Malaysian modernist painter, sculptor and poet

Abdul Latiff Mohidin or simply Latiff Mohidin (born 1941) is a Malaysian modernist painter, sculptor and poet. He is generally known for his body of paintings, sculptures and writings gathered under the term “Pago Pago” produced largely between 1964 and 1968.

==Early life==

Latiff Mohidin was born in Lenggeng, Negeri Sembilan, Malaysia with roots in the Minangkabau community of West Sumatra, Indonesia. He received his formal primary education at Kota Raja Malay School in Singapore. His talent in painting later granted him the Deutscher Akademischer Austrauschdienst (DAAD) scholarship to study at the Academy of Arts in Berlin from 1960 until 1964. Later in 1969, the French Ministry of Culture awarded him with a scholarship to study etching in Paris at the Atelier Lacourière-Frélaut, followed by a grant from the Asian Cultural Program of The JDR 3rd Fund (later known as the Asian Cultural Council) for a residency at the Pratt Institute in New York.

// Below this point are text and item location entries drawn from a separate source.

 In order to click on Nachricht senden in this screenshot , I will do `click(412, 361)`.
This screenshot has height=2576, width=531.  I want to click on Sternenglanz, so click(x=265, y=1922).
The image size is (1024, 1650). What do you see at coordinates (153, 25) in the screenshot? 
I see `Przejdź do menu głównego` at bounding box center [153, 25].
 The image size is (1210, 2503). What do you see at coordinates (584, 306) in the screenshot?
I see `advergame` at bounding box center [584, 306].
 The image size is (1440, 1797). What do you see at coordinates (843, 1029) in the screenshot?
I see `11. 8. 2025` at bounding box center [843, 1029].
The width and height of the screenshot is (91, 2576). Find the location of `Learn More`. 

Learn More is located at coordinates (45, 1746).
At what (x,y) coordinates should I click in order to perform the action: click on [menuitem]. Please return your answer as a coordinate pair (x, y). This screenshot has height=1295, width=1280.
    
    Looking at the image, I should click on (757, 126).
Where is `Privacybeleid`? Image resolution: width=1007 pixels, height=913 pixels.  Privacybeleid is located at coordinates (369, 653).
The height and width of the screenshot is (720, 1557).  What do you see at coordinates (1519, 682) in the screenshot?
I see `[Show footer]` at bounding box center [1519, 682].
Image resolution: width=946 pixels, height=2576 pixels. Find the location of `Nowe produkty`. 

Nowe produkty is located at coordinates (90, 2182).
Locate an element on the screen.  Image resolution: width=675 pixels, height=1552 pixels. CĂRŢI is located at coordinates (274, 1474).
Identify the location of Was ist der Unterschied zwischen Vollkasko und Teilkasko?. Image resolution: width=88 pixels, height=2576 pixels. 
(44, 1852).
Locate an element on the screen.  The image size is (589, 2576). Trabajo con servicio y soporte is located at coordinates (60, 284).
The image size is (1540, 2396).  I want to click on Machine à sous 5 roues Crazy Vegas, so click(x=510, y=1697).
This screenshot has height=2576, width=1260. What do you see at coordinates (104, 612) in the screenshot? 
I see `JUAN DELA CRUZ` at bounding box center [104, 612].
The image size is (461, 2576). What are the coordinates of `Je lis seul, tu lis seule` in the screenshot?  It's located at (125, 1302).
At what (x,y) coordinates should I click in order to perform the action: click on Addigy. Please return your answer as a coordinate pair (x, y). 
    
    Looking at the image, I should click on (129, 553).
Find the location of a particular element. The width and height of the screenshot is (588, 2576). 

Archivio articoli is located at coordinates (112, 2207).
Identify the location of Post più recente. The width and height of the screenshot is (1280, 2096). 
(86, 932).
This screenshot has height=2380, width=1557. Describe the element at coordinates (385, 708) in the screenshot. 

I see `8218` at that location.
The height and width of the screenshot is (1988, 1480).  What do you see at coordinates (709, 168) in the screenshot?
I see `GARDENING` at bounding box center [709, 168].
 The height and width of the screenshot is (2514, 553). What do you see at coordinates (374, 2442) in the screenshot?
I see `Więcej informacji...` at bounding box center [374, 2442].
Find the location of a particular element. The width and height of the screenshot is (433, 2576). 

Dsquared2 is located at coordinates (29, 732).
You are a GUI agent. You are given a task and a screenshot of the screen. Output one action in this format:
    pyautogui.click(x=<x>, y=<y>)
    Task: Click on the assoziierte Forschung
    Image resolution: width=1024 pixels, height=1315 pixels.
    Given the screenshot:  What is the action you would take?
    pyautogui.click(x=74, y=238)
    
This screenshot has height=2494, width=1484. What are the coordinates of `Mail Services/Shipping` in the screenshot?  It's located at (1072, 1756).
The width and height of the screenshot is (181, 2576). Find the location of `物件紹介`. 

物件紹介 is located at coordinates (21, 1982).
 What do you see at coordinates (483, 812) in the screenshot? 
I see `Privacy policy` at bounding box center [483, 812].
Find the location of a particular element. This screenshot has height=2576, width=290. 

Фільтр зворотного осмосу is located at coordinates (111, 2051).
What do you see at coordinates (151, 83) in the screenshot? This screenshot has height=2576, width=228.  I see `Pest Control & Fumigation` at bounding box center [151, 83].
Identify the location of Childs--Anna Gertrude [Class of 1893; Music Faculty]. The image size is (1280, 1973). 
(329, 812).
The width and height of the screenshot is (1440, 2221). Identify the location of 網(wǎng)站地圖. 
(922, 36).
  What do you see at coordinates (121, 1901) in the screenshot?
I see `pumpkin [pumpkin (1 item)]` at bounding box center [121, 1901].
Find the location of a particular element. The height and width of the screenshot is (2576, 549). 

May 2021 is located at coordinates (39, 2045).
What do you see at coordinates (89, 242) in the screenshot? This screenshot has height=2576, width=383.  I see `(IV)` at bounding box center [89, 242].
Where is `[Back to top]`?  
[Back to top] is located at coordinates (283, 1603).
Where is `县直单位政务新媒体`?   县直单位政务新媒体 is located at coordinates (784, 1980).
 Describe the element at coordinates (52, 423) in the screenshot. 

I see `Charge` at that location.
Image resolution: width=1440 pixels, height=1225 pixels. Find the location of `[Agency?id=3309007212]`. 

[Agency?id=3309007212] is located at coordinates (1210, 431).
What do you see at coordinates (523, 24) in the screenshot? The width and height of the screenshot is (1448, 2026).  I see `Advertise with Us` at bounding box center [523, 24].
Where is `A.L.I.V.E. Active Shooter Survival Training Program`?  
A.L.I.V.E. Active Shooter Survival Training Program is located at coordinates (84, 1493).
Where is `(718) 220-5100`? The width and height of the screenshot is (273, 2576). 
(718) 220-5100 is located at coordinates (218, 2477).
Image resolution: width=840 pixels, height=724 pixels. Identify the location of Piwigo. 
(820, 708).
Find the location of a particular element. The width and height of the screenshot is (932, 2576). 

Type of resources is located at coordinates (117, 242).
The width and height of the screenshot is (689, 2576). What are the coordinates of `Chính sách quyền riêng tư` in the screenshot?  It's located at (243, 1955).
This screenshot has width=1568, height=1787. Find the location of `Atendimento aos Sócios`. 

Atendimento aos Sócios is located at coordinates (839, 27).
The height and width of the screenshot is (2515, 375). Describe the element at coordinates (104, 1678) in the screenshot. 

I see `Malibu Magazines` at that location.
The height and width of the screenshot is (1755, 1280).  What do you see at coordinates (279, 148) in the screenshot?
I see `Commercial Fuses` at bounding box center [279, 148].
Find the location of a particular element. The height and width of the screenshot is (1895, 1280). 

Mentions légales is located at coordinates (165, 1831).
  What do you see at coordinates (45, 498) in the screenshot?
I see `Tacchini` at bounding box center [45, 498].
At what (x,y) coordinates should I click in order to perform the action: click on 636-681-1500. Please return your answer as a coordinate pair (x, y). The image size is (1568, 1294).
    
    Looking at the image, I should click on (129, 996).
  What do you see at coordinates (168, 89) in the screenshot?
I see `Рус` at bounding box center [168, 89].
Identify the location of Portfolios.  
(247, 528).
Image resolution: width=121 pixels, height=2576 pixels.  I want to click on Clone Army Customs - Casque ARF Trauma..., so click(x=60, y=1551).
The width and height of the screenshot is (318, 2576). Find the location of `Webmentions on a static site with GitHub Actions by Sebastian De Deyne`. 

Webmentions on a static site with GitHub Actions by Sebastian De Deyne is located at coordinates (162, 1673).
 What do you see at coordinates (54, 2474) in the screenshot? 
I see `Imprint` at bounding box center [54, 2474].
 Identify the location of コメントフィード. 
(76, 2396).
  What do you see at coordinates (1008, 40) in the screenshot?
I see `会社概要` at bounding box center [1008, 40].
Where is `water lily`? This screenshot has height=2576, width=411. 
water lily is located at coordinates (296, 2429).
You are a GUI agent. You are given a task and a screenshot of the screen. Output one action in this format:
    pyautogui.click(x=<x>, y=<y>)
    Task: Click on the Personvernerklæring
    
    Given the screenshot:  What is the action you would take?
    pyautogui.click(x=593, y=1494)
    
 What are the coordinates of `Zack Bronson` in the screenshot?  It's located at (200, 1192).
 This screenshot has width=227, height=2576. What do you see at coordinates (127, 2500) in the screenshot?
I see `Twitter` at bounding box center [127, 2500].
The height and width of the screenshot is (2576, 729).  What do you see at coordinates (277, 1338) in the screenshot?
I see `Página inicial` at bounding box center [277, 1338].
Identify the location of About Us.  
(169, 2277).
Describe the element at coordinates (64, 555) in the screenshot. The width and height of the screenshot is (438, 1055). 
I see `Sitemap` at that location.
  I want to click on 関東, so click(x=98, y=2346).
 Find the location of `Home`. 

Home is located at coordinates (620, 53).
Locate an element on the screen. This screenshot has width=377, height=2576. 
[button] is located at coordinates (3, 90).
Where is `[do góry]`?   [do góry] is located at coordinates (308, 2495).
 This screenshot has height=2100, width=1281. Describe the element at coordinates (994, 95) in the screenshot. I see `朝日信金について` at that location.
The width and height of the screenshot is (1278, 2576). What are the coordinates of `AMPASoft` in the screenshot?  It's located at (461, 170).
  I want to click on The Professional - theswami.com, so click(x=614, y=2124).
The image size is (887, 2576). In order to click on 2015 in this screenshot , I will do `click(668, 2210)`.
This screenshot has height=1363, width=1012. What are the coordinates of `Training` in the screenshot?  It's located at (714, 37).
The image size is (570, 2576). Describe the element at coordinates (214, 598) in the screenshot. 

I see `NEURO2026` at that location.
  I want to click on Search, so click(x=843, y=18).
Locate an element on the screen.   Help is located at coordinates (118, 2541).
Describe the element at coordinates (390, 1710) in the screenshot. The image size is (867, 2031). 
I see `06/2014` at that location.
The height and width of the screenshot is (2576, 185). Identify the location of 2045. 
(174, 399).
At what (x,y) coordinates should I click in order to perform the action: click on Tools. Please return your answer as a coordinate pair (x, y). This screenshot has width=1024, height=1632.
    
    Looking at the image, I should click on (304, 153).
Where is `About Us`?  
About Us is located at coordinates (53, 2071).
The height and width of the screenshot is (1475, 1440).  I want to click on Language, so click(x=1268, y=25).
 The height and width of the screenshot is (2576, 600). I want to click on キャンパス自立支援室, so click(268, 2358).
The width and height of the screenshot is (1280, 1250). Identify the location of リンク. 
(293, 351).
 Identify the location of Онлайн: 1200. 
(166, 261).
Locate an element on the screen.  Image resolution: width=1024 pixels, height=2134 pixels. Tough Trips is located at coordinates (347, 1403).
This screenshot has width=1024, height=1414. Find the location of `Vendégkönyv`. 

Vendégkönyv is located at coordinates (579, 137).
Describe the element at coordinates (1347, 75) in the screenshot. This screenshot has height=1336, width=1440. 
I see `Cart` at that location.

Due to his education, he speaks Malay, English and German.

==Career==

Latiff's passion for painting and drawing was evident from an early age. At 11, he sold his first painting to the then British Commissioner-General for Southeast Asia, Sir Malcolm MacDonald. He later came to be identified as "the magical boy with the gift in his hands" after his first exhibition at the Kota Raja Malay School in Singapore, a school that he attended before he flew to Berlin to further his artistic education.

Upon his return from Germany in 1964, he travelled throughout Indochina and the Malay world, establishing affinities and conversations with avant-garde artists and intellectuals of the time. He sought to connect modern art history, and its mediums such as drawing, painting and writing, to localities beyond Europe and America This moment, which he evokes through the phrase “Pago Pago,” to describe the cosmopolitan yet regionally rooted spirit with which he made art, and called "a Southeast Asian brand of modernism" has found a significant place in writings on Southeast Asian art.

His artistic practice is often linked to his literary activities. He first became recognised as a poet when he published his collection of poems Sungai Mekong in 1971, which has since been translated into multiple languages. Like his art, his poetry is a methodological wandering that resists ideological systems and structures, offering an extended interrogation of the artist's interior world. Many of these thoughts are reflected in GARIS Latiff Mohidin dari titik de titik, a work of immense literary prowess that was first published in 1988. It grapples with the position of vernacular cosmopolitanism within the story of global modernism, which still defaults to Europe. His literary and painterly world is also heavily informed by the writings of Jorge Luis Borges, Chairil Anwar and Johann Wolfgang von Goethe amongst others. Breaking down disciplinary boundaries between the visual and literary, in 2012, Latiff Mohidin published his translation of Goethe's Faust (Part 1), a figure who has fascinated him since his encounter with German literature in the early 1960s.

In 2018, he became the first Southeast Asian artist to be featured at the Centre Pompidou in Paris.